仍於激戰中掌握贏面的薩陀納見追截目標已離隊上竄,雖難捉摸他賣弄什麼玄虛,但潛意識早感覺到狀況有異,即吆喝道:「姓陳的在那邊,別叫此人給逃脫了!」四周簇擁的禁衛得令遂分兵一半往高空截堵;瞧逼近的「火蝠艦」約莫五十餘架,昊宇等保護對象按計劃如期飛升,便知會門徒說:「一塊使『真武印』!」

羅鋼早蓄勢待發,聽祖師爺召喚霎時也運本門心法向天際鋪了層橫佈絲網般的燦炫印籬,將來犯舟隻均隔絕於壟罩界結外;阻礙盡掃的陳鐵清楚機不可失,掀啟艙蓋間就舉高戴戒指的手腕,讓匯聚成刺眼奇彩的光源散注在同盟艦艇內!

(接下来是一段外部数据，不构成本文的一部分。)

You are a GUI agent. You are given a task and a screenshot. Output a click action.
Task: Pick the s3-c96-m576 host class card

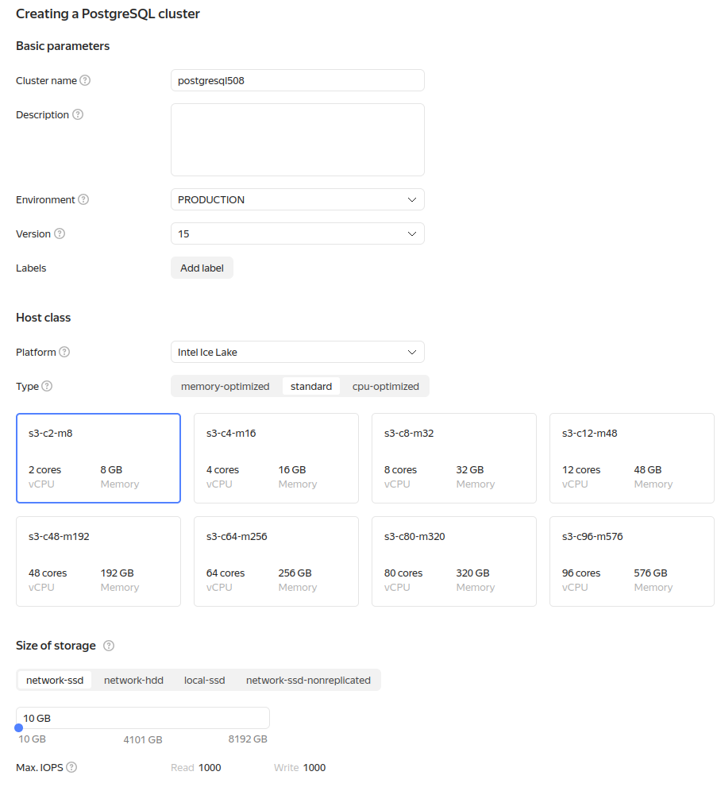631,561
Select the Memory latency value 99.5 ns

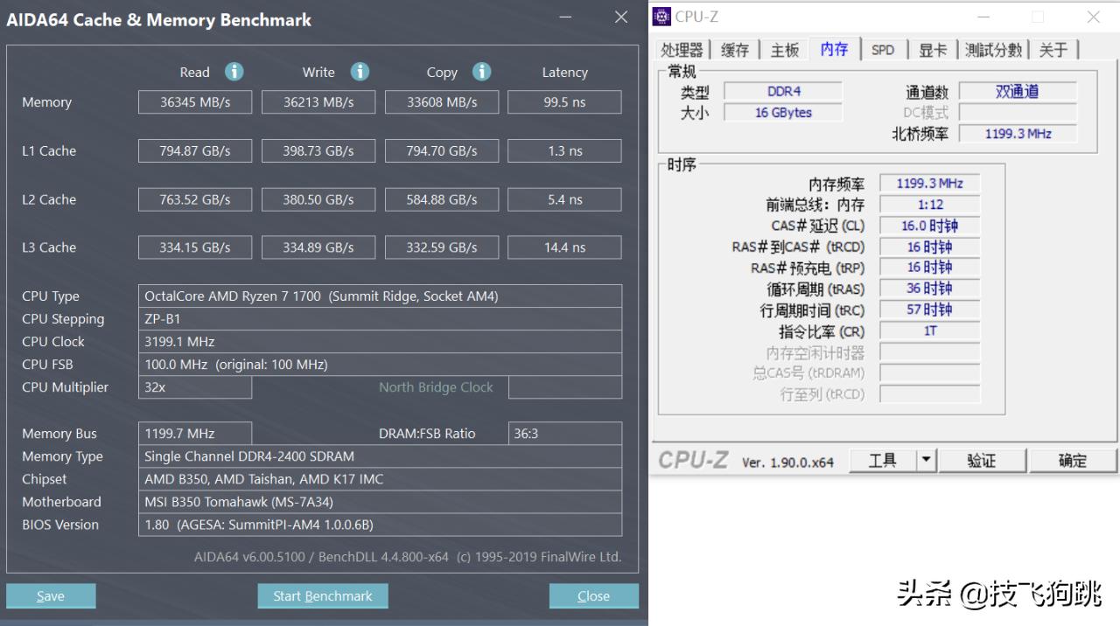coord(564,101)
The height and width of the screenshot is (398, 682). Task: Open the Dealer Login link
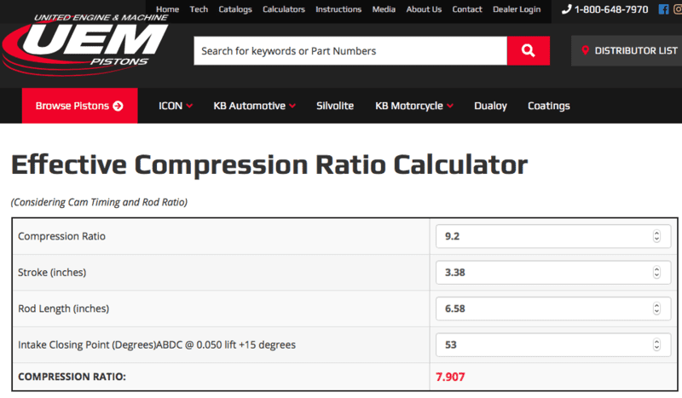tap(517, 9)
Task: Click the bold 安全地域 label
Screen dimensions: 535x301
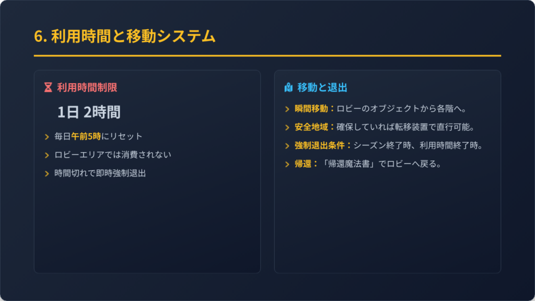Action: pyautogui.click(x=311, y=127)
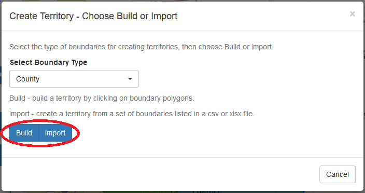
Task: Click the Select Boundary Type label
Action: [49, 62]
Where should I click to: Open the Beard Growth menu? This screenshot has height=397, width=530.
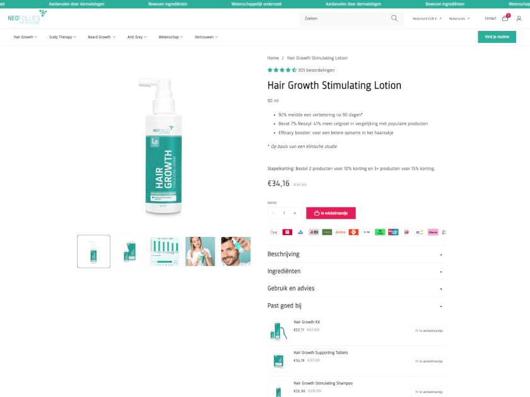click(x=102, y=37)
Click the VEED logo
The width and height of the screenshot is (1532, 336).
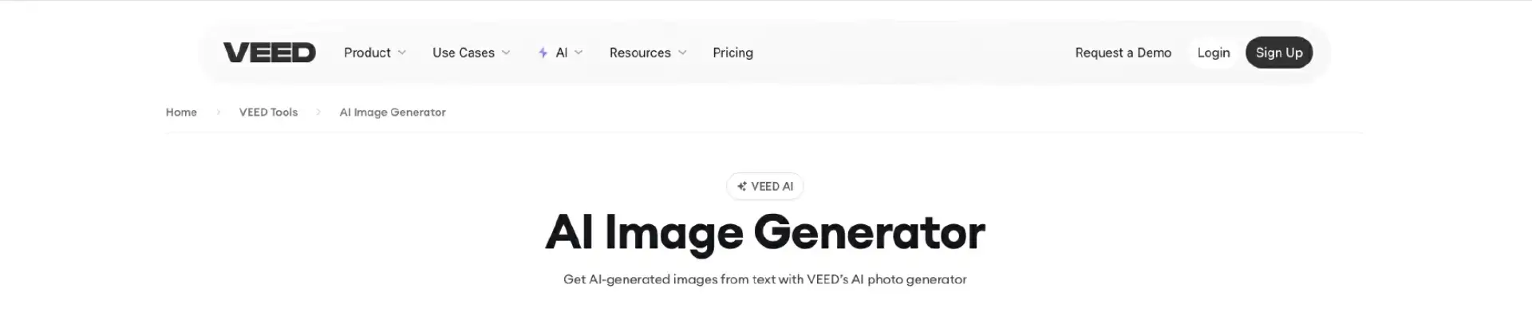(x=269, y=53)
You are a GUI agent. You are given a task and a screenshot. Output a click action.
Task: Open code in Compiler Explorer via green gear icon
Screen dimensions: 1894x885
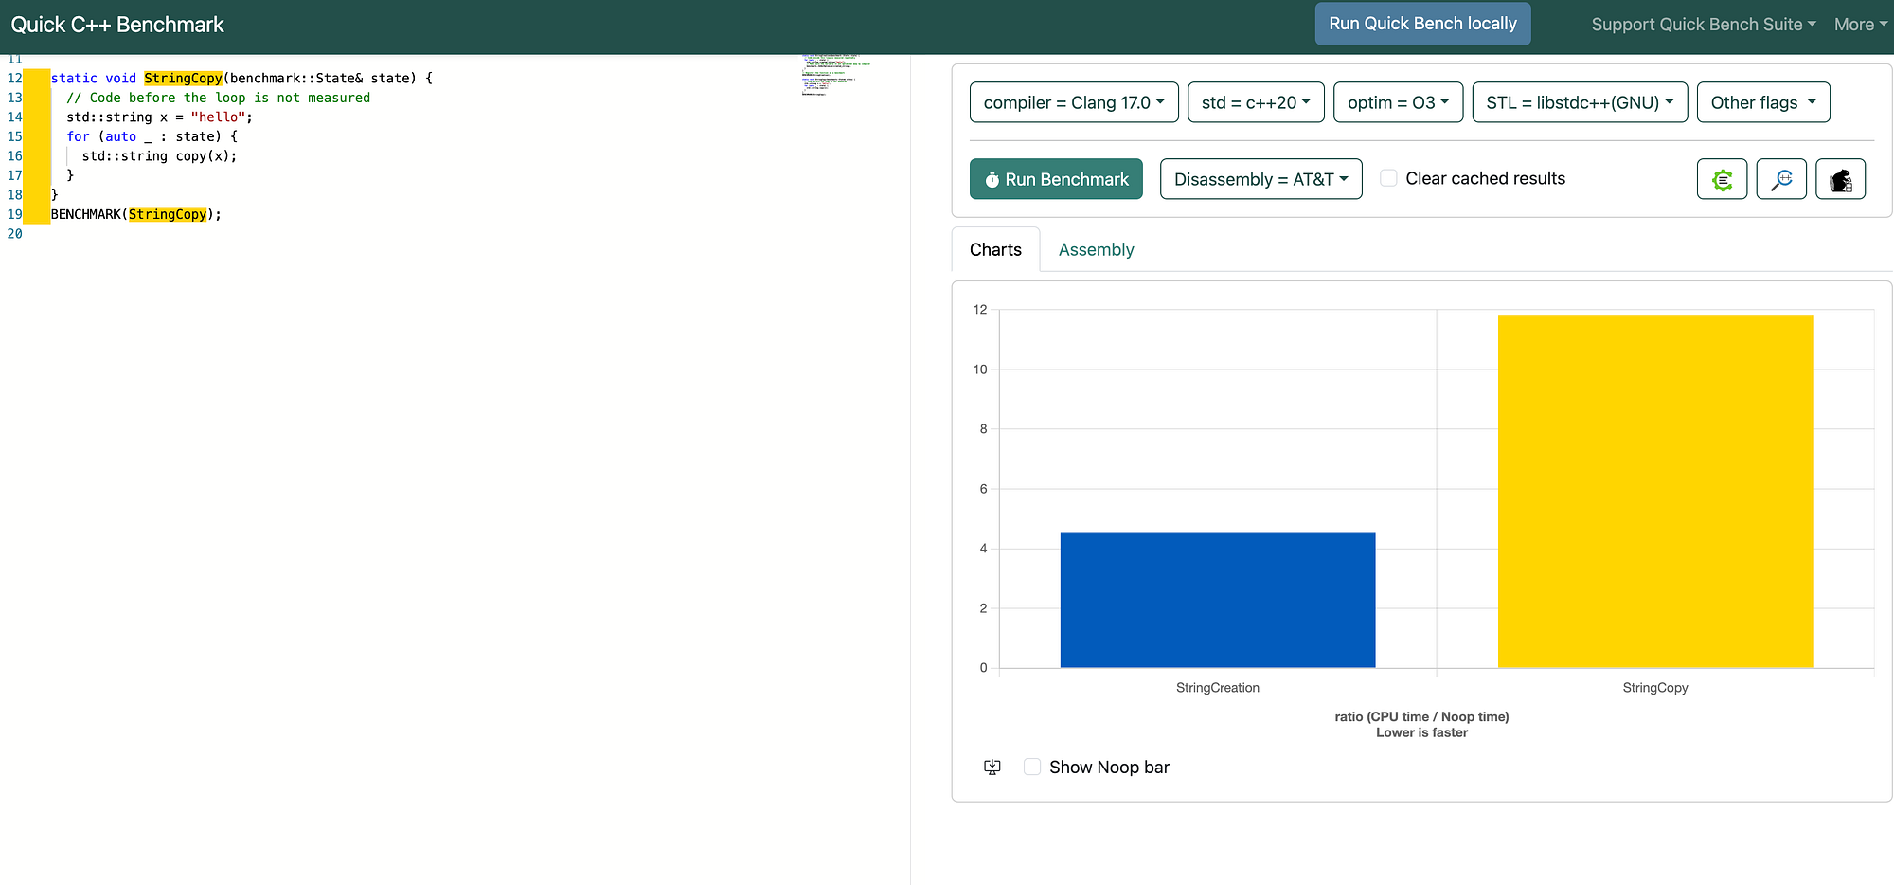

由於臨行前皆已做準備,加上他這回再施展的過程更藉波及效應暫緩「火蝠艦」攻擊性能,所以才短短片刻,盟軍每艘倖存碟梭即完續引渡的改造作業------。

「看,大夥的座機---,真的全脫胎換骨了!」喜不自勝的應鼇首先拍手歡呼。

「轉---轉向、都轉向;」沒想到那幾乎退無可退的眼中釘居然會---下此步怪棋,薩陀納俟愣杵了一會,遂咬牙果斷傳諭:「趁敵我狀態均尚未回復,咱快走!」

「陳兄弟,變換的速度能否加把勁?」巴契爾見仇家竟遁溜,忍不住催問道。

「窮寇勿追!現在敵---敵消我長,前輩其實無須心急---;總算扳回一局的咱既有---抗禦本錢,等天熙星的『朗族』大隊---大隊人馬到來,還怕找不著---已無處躲藏的那廝?」陳鐵這時儘管大功告成,卻脫力癱坐於駕駛艙中,便委婉的說。

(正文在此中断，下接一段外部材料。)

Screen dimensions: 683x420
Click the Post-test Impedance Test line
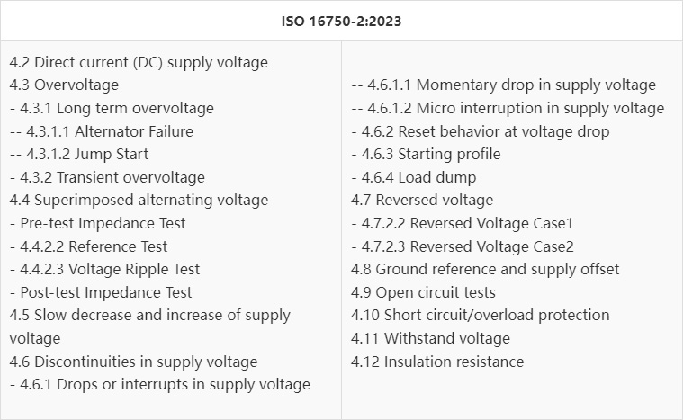101,292
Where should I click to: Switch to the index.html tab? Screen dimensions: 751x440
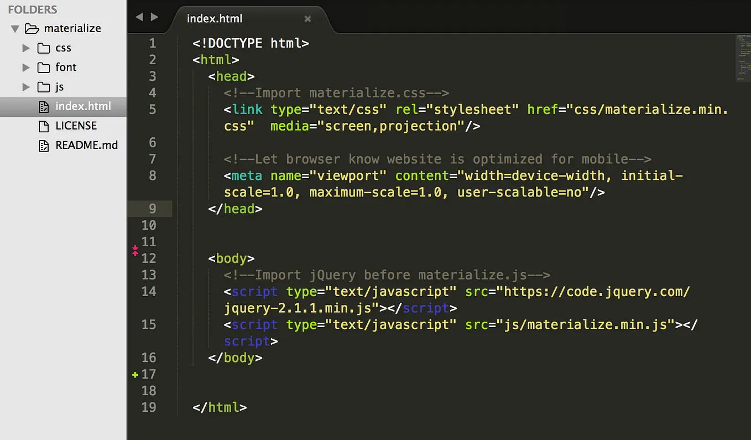click(215, 18)
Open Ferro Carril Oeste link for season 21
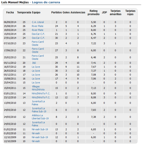Image resolution: width=142 pixels, height=146 pixels. pos(38,57)
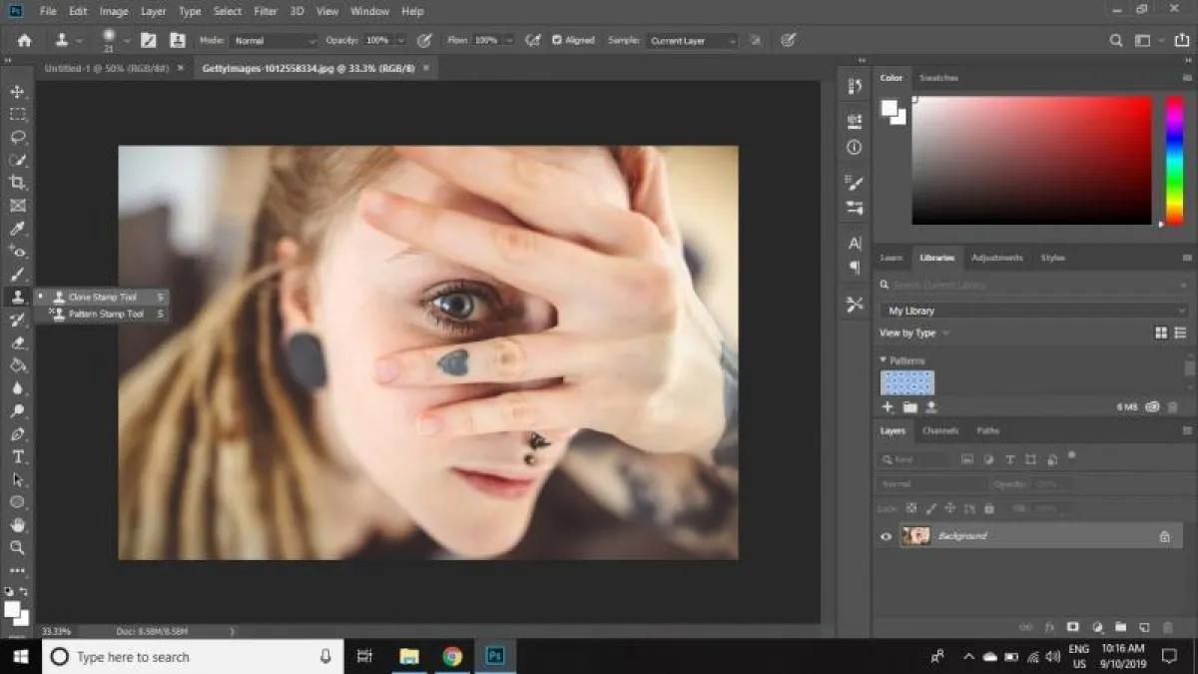Select the Lasso tool
The height and width of the screenshot is (674, 1198).
17,137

瞧他累得俊臉慘白,緩收「真武印」法術的昊宇亦跟著撫勸:「正是---,剛失去常勝先機的薩陀納看我軍勢眾,始心怯撤兵;咱僅需穩紮穩打,何必擔憂滅不掉惡貫滿盈的『噬血族』?在底下的居民飽受禍殃,得好生安置方為當務之急。」

群英皆稱諾認同,於是待點妥捐軀陣亡數和各星系艦艇,苦撐的陳鐵就藉由伍社長公佈擊退入侵外來客新聞稿,並做球給早面臨老美與國際施壓的「拓代元首」,去扛那吃力不討好的善後責任;是的,在雙方適才鏖戰間,南港、內湖、信義、松山區已殘破不堪,要撫卹整建---談何容易?不滿的怒吼頓時灌爆了網路。

即使這富可敵國的財閥家底雄厚,但本身及趨炎附勢的幕僚團因缺乏政治智慧,不久遂於罵聲連連中道歉總辭;不過此乃想當然爾的發展,且按下不表------。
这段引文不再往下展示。